Full API reference: apidocs.scrapeless.com/api-34218448.


How to integrate Scrapeless into your project

The integration is a single HTTP POST. Below are working examples in Python and Node.js — both target the canonical request (keywords="is the macbook air m3 good for video editing", domain="www.amazon.es").

Python

python Copy
import os
import requests

URL = "https://api.scrapeless.com/api/v1/scraper/request"
HEADERS = {
    "x-api-token":  os.environ["SCRAPELESS_API_TOKEN"],
    "Content-Type": "application/json",
}
BODY = {
    "actor": "scraper.amazon",
    "input": {
        "type":     "rufus",
        "keywords": "is the macbook air m3 good for video editing",
        "domain":   "www.amazon.es",
    },
}

resp = requests.post(URL, headers=HEADERS, json=BODY, timeout=60)
resp.raise_for_status()
data = resp.json()

# Parsed Rufus output
for product in data["result"]["products"]:
    print(f"{product['asin']}  {product['rating']}★  {product['title'][:80]}")

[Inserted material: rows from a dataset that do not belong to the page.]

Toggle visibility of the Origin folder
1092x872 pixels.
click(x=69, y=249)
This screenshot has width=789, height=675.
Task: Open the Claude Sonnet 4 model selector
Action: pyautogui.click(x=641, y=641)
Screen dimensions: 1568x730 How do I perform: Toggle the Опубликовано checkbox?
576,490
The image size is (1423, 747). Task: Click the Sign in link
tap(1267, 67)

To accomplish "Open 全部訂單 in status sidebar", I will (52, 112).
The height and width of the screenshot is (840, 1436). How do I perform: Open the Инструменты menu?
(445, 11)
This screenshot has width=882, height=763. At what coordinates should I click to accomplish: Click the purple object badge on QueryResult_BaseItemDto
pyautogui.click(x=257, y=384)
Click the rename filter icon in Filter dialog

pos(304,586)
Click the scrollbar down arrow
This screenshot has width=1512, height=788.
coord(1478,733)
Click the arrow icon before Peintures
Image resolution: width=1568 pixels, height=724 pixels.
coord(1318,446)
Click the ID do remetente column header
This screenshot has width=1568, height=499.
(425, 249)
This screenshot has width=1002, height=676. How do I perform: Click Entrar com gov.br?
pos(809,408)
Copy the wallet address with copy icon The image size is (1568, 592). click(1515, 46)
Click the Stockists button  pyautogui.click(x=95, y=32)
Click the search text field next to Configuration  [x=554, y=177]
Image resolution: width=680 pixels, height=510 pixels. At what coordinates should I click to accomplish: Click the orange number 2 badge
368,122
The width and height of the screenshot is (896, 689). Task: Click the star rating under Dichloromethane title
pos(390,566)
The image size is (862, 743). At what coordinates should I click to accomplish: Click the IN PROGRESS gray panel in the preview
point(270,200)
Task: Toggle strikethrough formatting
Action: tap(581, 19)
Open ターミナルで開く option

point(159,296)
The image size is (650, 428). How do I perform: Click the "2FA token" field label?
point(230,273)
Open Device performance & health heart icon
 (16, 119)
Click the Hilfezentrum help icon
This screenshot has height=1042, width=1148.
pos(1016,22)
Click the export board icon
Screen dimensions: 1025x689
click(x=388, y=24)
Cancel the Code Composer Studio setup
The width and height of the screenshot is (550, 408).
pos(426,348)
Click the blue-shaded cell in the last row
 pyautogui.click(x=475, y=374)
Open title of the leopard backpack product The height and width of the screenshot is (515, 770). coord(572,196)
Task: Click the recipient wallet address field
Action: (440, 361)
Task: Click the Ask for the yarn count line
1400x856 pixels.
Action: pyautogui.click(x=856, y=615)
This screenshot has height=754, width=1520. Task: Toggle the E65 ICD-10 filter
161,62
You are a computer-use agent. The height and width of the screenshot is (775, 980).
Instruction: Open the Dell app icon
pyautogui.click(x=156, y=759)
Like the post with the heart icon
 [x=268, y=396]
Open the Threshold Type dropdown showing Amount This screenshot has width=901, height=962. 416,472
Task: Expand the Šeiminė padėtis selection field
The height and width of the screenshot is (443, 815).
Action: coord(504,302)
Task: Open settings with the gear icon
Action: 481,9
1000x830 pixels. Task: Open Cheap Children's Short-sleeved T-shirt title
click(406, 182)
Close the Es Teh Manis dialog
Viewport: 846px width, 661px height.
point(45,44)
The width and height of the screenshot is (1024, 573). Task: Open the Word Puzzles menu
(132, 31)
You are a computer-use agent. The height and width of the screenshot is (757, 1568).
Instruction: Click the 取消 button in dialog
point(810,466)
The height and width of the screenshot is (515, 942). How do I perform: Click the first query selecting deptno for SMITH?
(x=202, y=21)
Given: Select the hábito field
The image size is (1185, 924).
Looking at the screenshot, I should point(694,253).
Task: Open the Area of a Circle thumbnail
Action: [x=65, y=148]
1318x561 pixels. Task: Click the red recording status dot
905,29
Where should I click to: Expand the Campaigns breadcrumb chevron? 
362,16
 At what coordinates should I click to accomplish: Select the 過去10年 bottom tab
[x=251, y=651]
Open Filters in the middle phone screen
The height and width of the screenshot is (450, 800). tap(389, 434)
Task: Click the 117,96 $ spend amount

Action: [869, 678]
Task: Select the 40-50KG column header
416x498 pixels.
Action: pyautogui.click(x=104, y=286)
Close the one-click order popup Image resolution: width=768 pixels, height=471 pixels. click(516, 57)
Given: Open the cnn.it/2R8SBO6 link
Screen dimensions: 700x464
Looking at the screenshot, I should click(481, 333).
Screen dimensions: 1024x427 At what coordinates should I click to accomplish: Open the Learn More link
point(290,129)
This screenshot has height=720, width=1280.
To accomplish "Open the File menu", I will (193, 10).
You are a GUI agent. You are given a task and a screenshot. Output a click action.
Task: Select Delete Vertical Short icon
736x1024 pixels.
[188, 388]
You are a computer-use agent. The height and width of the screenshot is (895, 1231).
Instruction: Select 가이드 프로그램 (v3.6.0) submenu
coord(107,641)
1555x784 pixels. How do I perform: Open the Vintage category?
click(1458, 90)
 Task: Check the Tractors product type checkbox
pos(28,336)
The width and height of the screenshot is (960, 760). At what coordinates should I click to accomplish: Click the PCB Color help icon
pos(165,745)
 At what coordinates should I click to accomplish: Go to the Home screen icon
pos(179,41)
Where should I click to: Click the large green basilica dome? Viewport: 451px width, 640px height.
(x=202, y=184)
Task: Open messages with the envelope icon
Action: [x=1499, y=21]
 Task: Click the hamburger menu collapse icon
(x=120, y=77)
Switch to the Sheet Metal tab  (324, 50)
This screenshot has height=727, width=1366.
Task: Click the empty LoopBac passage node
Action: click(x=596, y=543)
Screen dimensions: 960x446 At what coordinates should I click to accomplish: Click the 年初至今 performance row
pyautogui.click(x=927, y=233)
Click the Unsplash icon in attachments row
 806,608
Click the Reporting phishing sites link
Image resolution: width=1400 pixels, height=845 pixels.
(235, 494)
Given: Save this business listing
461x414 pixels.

print("\nRelated questions:")
for q in data["result"]["related_questions"]:
    print(f"  - {q}")

Node.js (18+)

js Copy
const URL = "https://api.scrapeless.com/api/v1/scraper/request";

const resp = await fetch(URL, {
  method: "POST",
  headers: {
    "x-api-token":  process.env.SCRAPELESS_API_TOKEN,
    "Content-Type": "application/json",
  },
  body: JSON.stringify({
    actor: "scraper.amazon",
    input: {
      type:     "rufus",
      keywords: "is the macbook air m3 good for video editing",
      domain:   "www.amazon.es",
    },
  }),
});
if (!resp.ok) throw new Error(`HTTP ${resp.status}: ${await resp.text()}`);

const data = await resp.json();

for (const p of data.result.products) {
  console.log(`${p.asin}  ${p.rating}★  ${p.title.slice(0, 80)}`);
}

console.log("\nRelated questions:");
for (const q of data.result.related_questions) {
  console.log(`  - ${q}`);
}

Both clients return a parsed data.result object identical in shape — no SSE handling, no chunk reassembly. For raw SSE consumption (progressive UIs, full-fidelity event audits), set input.is_sse_data: true in the body and read the response as a stream:

Python — raw SSE mode

python Copy
import os, json, requests

resp = requests.post(URL, headers=HEADERS, json={
    "actor": "scraper.amazon",
    "input": {
        "type":         "rufus",
        "keywords":     "is the macbook air m3 good for video editing",
        "domain":       "www.amazon.es",
        "is_sse_data":  True,
    },
}, stream=True, timeout=60)

event_type, data_buf = None, []
for line in resp.iter_lines(decode_unicode=True):
    if line is None:
        continue
    if line.startswith("event:"):
        event_type = line[len("event:"):].strip()
    elif line.startswith("data:"):
        data_buf.append(line[len("data:"):])
    elif line == "":
        if event_type and data_buf:
            payload = json.loads("".join(data_buf))
            print(event_type, "->", str(payload)[:120])
        event_type, data_buf = None, []

Node.js — raw SSE mode

js Copy
const resp = await fetch(URL, {
  method: "POST",
  headers: { "x-api-token": process.env.SCRAPELESS_API_TOKEN, "Content-Type": "application/json" },
  body: JSON.stringify({
    actor: "scraper.amazon",
    input: {
      type: "rufus", keywords: "is the macbook air m3 good for video editing",
      domain: "www.amazon.es", is_sse_data: true,
    },
  }),
});

const reader = resp.body.getReader();
const decoder = new TextDecoder("utf-8");
let buf = "";
while (true) {
  const { value, done } = await reader.read();
  if (done) break;
  buf += decoder.decode(value, { stream: true });
  const frames = buf.split("\n\n");
  buf = frames.pop();
  for (const frame of frames) {
    const lines = frame.split("\n");
    const evtLine = lines.find(l => l.startsWith("event:"));
    const dataLine = lines.find(l => l.startsWith("data:"));
    if (evtLine && dataLine) {
      const event = evtLine.slice("event:".length).trim();
      const data  = JSON.parse(dataLine.slice("data:".length));
      console.log(event, "->", JSON.stringify(data).slice(0, 120));
    }
  }
}

In raw mode, expect 60–80 frames across seven event types: context, affordance, interim, inference, feedback, remove, close. The inference event carries the consolidated answer; close signals end of stream.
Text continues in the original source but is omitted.